[[ THE DATA, beginning ]]

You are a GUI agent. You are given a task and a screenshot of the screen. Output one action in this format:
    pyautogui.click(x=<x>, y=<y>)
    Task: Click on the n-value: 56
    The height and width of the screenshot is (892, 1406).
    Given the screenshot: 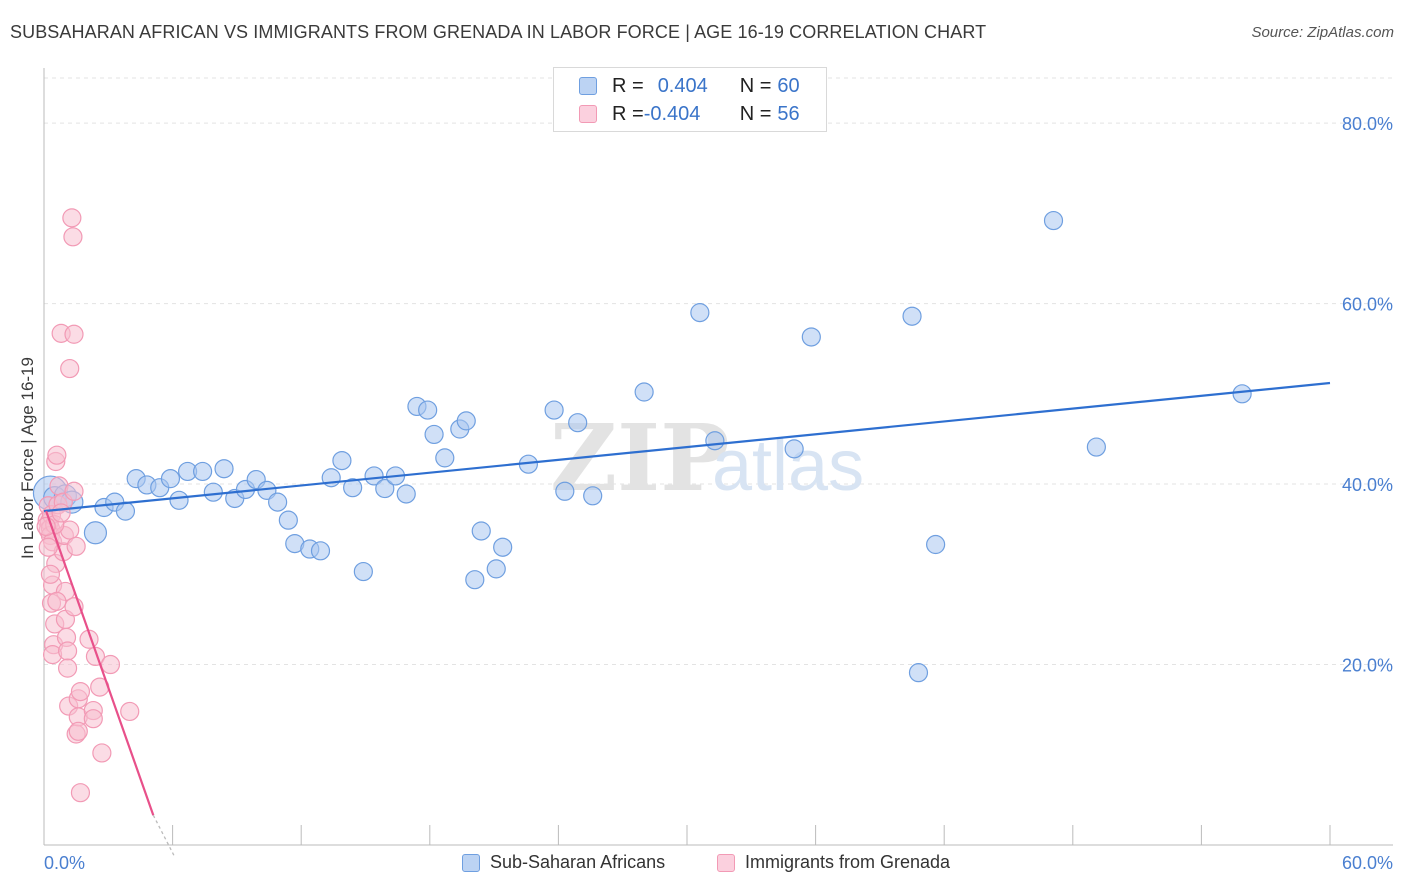 What is the action you would take?
    pyautogui.click(x=788, y=114)
    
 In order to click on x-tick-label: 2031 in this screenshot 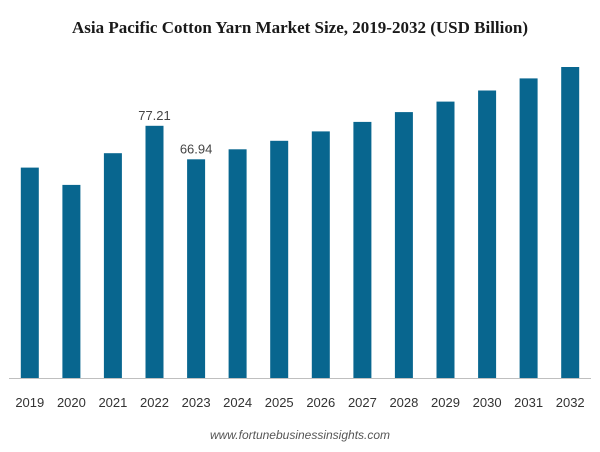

[[ THE DATA, end ]]

- DESCRIPTION OF THE TASK -
Rewrite the material from its first line through the line containing "The height and", replacing "n-value" with "data label" and leaving everything else unchanged.

- YOUR RESPONSE -
You are a GUI agent. You are given a task and a screenshot of the screen. Output one action in this format:
    pyautogui.click(x=<x>, y=<y>)
    Task: Click on the data label: 56
    The height and width of the screenshot is (892, 1406).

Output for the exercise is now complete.